++++ GIVEN ENTRIES ++++

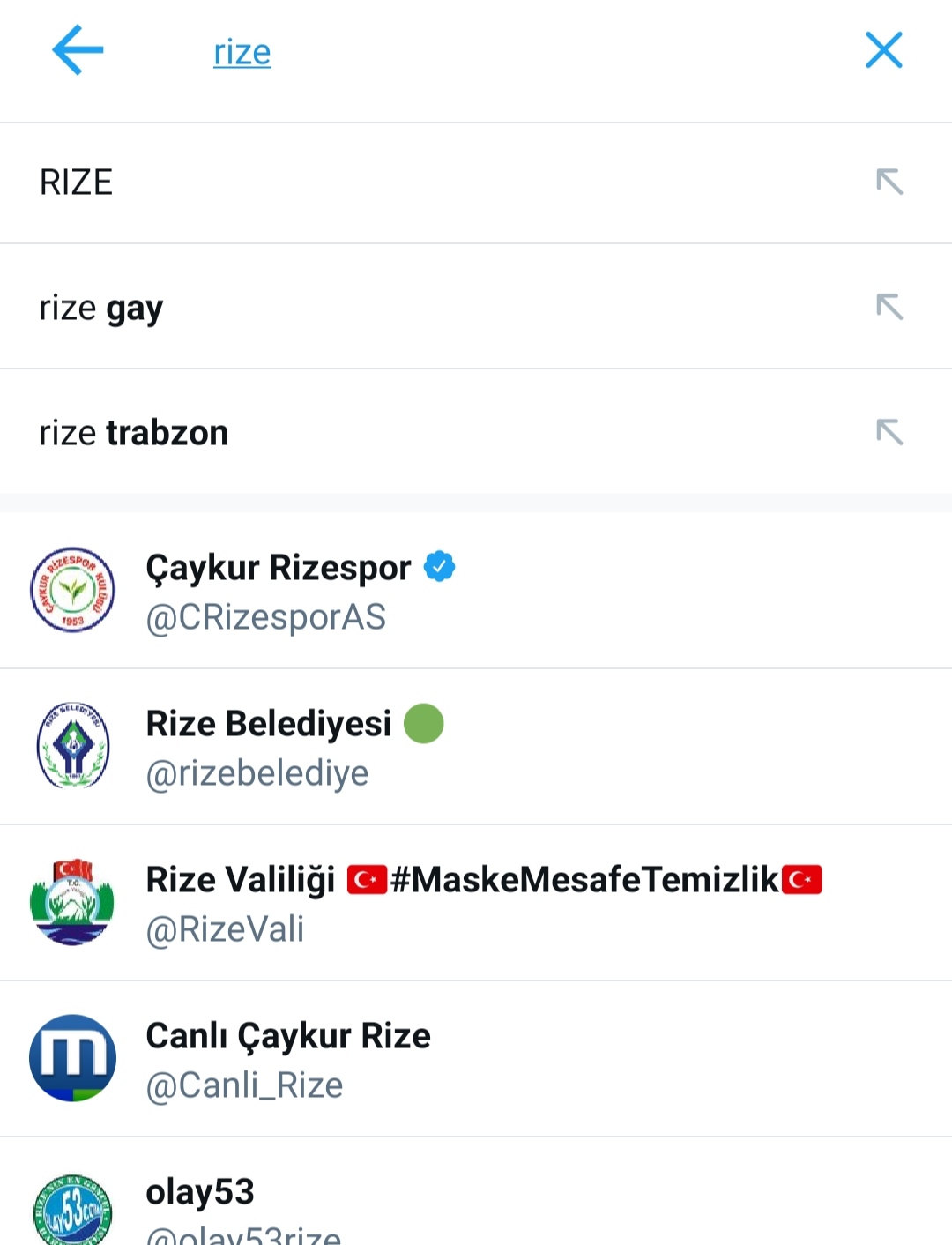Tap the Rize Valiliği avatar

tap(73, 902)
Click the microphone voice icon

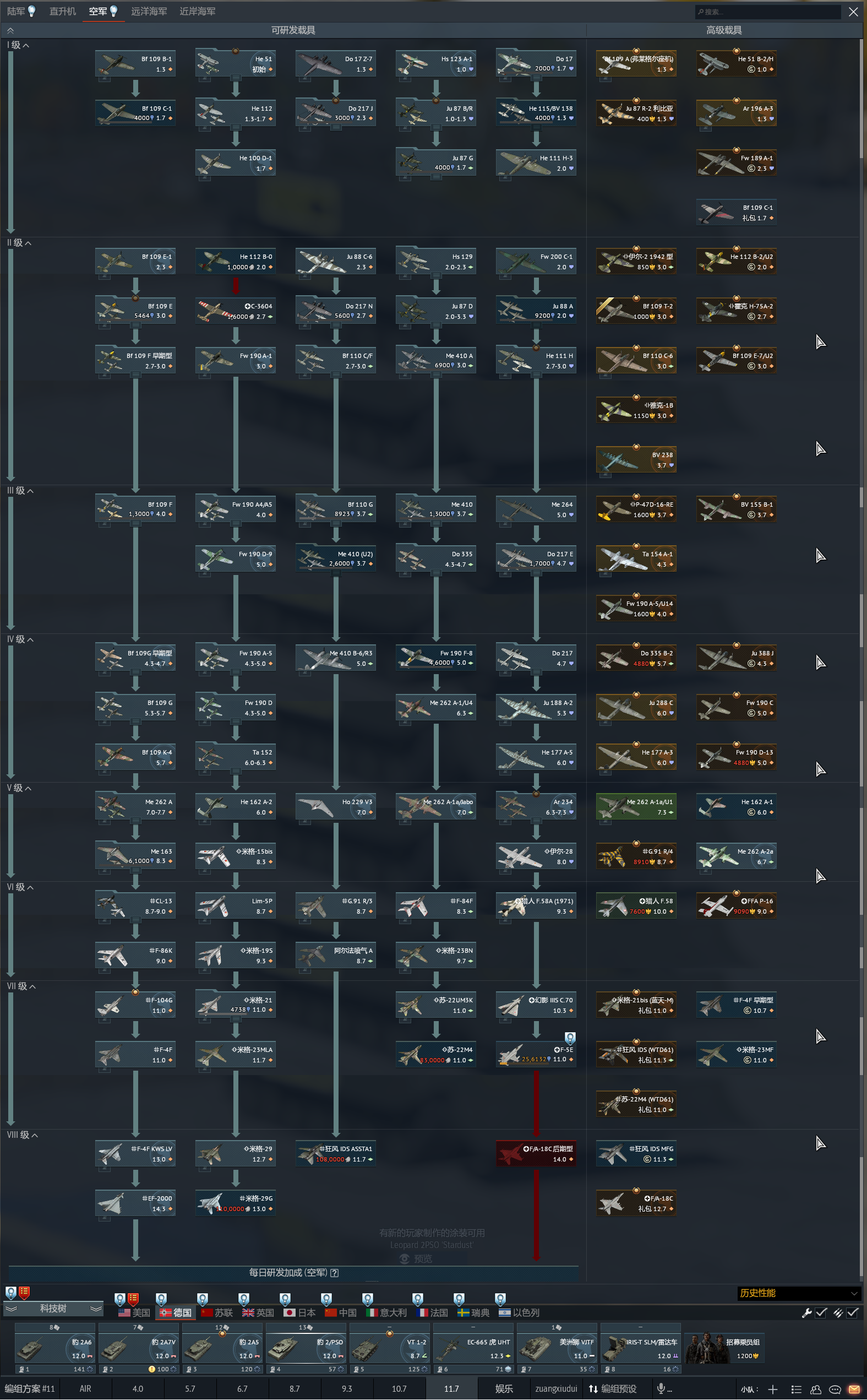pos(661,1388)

++++
++++ GIVEN ENTRIES ++++

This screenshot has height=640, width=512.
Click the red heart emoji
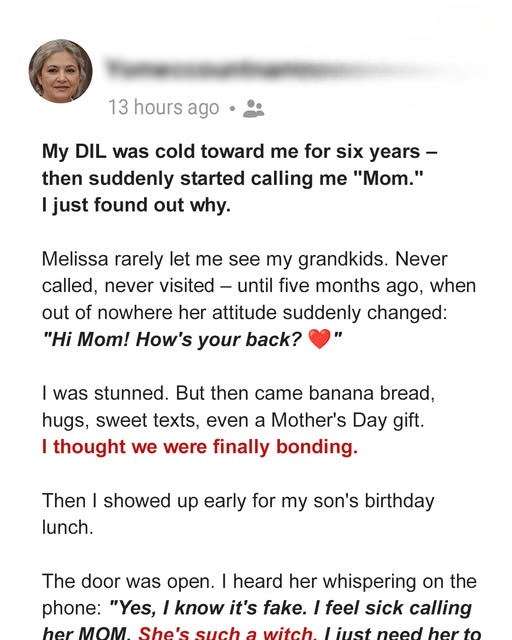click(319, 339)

++++

## TASK OBJECTIVE
Starting at the line containing "This screenshot has height=640, width=512." and ending after the line containing "click(319, 339)", rewrite that data with "red" swapped for "yellow" and everything else unchanged. Omit the pictures.

## PROBLEM SOLUTION
This screenshot has height=640, width=512.
Click the yellow heart emoji
click(319, 339)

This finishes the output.